[hibernate-dev] Query handling : Antlr 3 versus Antlr 4

Wed Jun 17 08:39:39 EDT 2015

Hi,

> resolving possible unqualified attribute references [...]
> The other option is to have such an API.  This would allow the parser to
ask the consumer whether the given identifier (`ssn`) is a persistent
attribute of any of the available entities.

Yes, having such extension point seems reasonable. OGM would probably use
the same implementation as ORM, but other users may plug in another impl
based on their own type of entity definitions. Would the scope of that
extension point be solely attribute resolution or also handling of other
things such as literals? I'd hope the latter could be done in a unified way
by the parser?

> So here it is a question of whether we want the parser to perform
capability based validations for us.  Again, I'd argue we do as otherwise
each consumer ends up having to do these validations themselves

+1

> We also need to decide how we want to handle polymorphic queries in this
parser.

-.-.-

WRITTEN TASKS ▸
[1] Answer these about the Antlr query handling post:
(a) What identifier is given as the example when asking whether something is a persistent attribute?
(b) Which implementation does the writer say OGM would probably use?
(c) How does the writer respond to the point about the parser performing capability based validations?
[2] Please copy word for word the part of the Antlr query handling post from "Wed Jun 17 08:39:39" up to and including "the available entities.".

[Rows for finding displayed items]
-.-.-

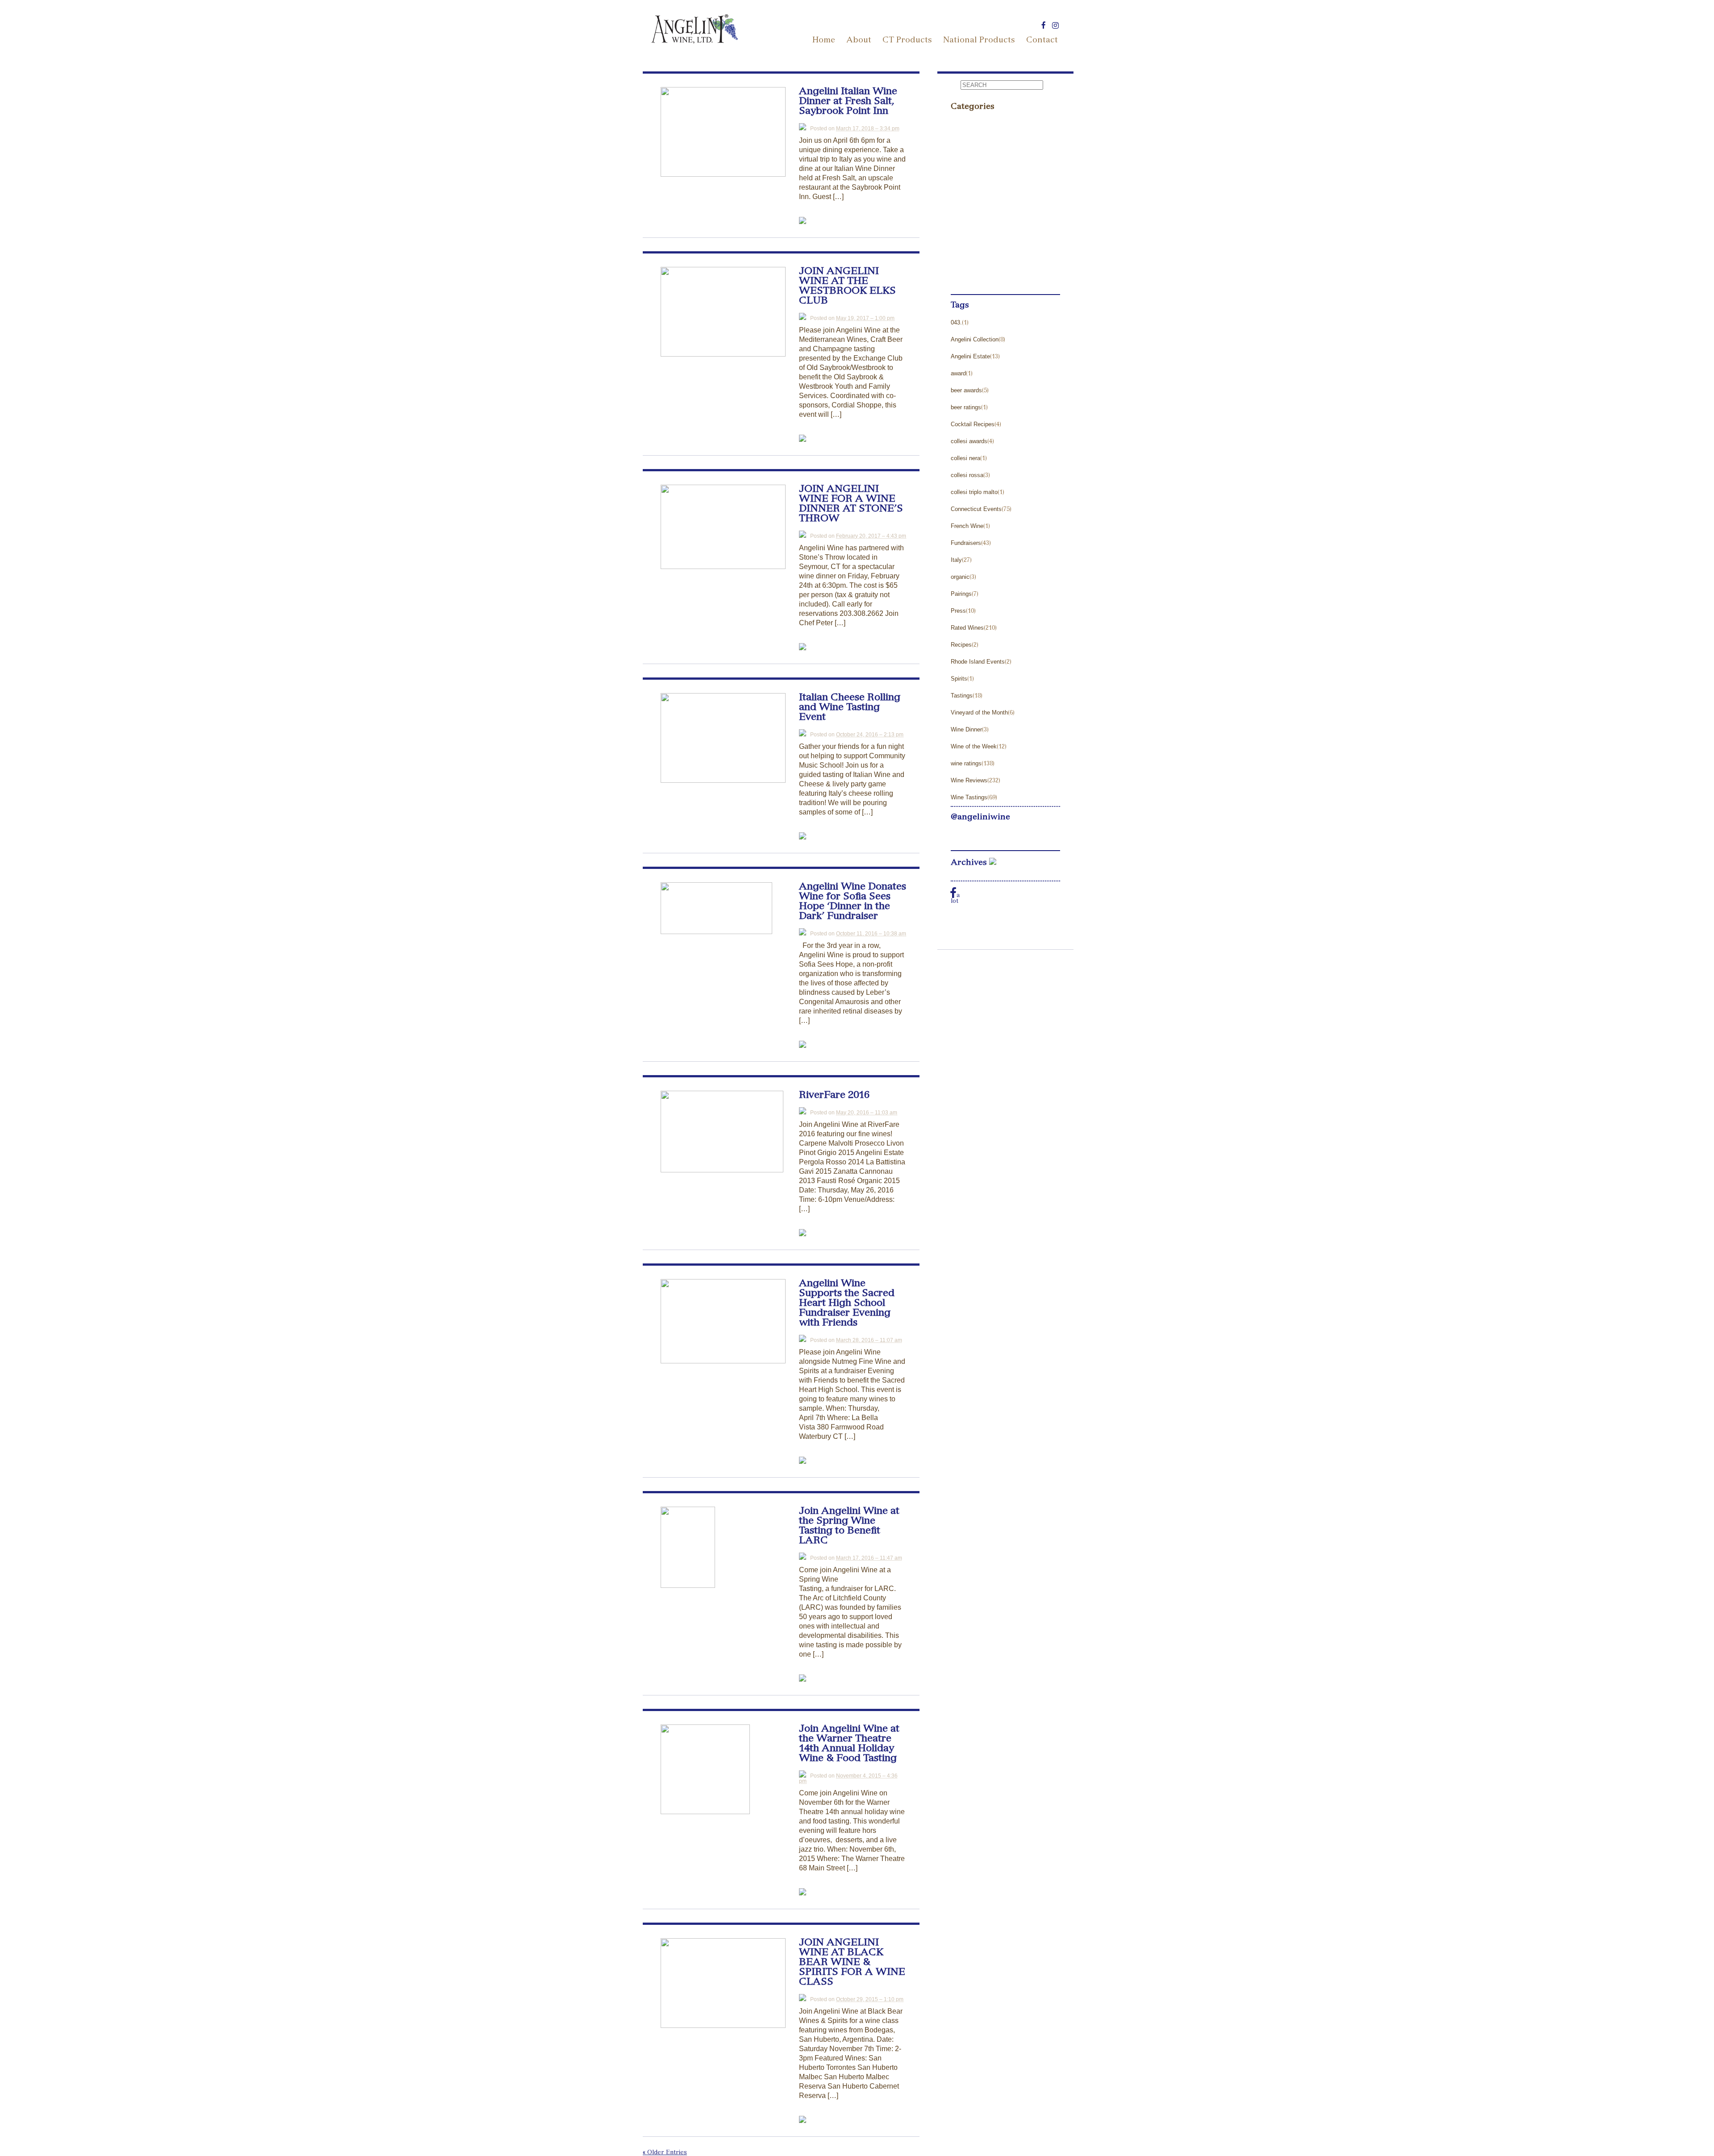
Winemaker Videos (981, 276)
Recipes (961, 644)
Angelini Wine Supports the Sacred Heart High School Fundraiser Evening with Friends (846, 1303)
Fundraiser (968, 141)
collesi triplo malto (974, 492)
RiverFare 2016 (834, 1096)
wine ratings (966, 763)
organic (960, 576)
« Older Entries (665, 2153)
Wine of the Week (974, 746)
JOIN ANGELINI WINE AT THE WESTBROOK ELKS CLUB (847, 286)
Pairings (961, 593)
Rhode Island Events (978, 661)
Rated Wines (967, 627)
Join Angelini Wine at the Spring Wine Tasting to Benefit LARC (849, 1526)
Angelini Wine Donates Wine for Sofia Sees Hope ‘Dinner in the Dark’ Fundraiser (852, 902)
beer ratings (966, 407)
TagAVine (966, 208)
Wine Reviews (969, 780)
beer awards (966, 390)
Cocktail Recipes (972, 424)
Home (823, 41)
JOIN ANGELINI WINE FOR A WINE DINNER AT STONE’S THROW (851, 504)
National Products (979, 41)
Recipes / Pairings (980, 191)
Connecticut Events (976, 509)
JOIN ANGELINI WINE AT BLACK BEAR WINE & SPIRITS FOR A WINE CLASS (852, 1962)
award (958, 373)
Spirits (959, 678)
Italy (956, 560)
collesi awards (969, 441)
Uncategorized (974, 242)
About (858, 41)
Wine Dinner (966, 729)
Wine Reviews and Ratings (994, 259)
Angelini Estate (970, 356)
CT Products (907, 41)
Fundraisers (966, 543)
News (960, 158)
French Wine (967, 526)
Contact (1042, 41)
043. (956, 322)
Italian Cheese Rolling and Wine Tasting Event (849, 708)
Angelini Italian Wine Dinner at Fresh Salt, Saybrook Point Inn (848, 101)
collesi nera (965, 458)
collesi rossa (967, 475)
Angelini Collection (974, 339)
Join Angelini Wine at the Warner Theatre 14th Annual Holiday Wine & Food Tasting (849, 1744)
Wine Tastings (969, 797)
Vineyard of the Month (979, 712)
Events (962, 124)
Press (960, 175)
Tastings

-.-.-

RESPONSES TO THE EXERCISE ▸
[1]
(a) `ssn`
(b) The same implementation as ORM
(c) +1

[2]
Wed Jun 17 08:39:39 EDT 2015

Hi,

> resolving possible unqualified attribute references [...]
> The other option is to have such an API.  This would allow the parser to
ask the consumer whether the given identifier (`ssn`) is a persistent
attribute of any of the available entities.